In 1880, Jamar (Ario Bayu) and Suwo (Yoshi Sudarso) were exiled to the American Wild West from their Java home after their father, the Sultan, was overthrown and murdered. These badass brothers, with their equally tough uncle (Tio Pakusadewo), return to their native land to right that terrible injustice in “Buffalo Boys.”
Producer turned debut action feature director/co-writer Mike Wiluan, with screenwriter Raymond Lee, did their homework in this Indonesian smashup between “The Seven Samurai” and “The Magnificent Seven.” And, it blends well this historical homage to American westerns and Asian martial arts films.

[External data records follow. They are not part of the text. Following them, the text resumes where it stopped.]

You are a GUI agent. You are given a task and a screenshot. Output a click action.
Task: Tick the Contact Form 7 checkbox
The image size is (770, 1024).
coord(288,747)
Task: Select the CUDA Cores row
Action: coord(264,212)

The film begins aboard a train crossing the western American territories as Suwo and Jamar are attacked by a gang of nefarious bad guys. They dispatch them all in the first of the film’s many action scenes and shootouts. Jump six months later and Jamar, Suwo and their uncle Arana arrive in Java to avenge their late father.
The East meets West story has our heroes lay down the gauntlet to defy the Dutch overlords, let by the dastardly Van Trach (Reinout Bussemaker), who have enslaved the villagers to grow the profitable opium poppies instead of the rice they need to survive. To this end, the Magnificent Three, with the help of buffalo-riding femme archer, Kiona (Pevita Pearce), take on the army of bad guys with an arsenal of firepower that boggles the mind. Of course, all of that armament, some of it fantastical, comes in to play in the extended shootouts, firefights and swordplay.
As expected, good wins over evil and the charismatic and capable brothers ride off into the sunset…but, is that the end of their adventures? I give it a B-.
After the murder of their father, a sultan, by Dutch colonialists in the mid nineteenth century, Jamar (Ario Bayu) and Suwo (Yoshi Sudarso) flee to California under the care of their uncle, Arana (Tio Pakusadewo). After learning the skills of the Wild West, the trio return for revenge, but the suppression of their people by the murderous Captain Van Trach (Reinout Bussemaker) raises the stakes for the brothers who will become known as the "Buffalo Boys."
It's a funny coincidence that two Southeast Asian Foreign Language submissions are for films that blend their own culture with the American Western (the other being Indonesia's "Marlina the Murderer in Four Acts"). Singapore's cowriter (with Raymond Lee)/director Mike Wiluan fumbles a bit with tone with a film that initially seems like a Jackie Chan vehicle before morphing into a brutally violent indictment of Dutch colonialism. He definitely has a talent for staging action scenes, though, the first half of his film the very definition of 'action packed.' Be prepared for fight scenes featuring chains, knives, swords, guns and just about anything else at hand, but be forewarned that the violence, especially against women, is disturbingly sadistic.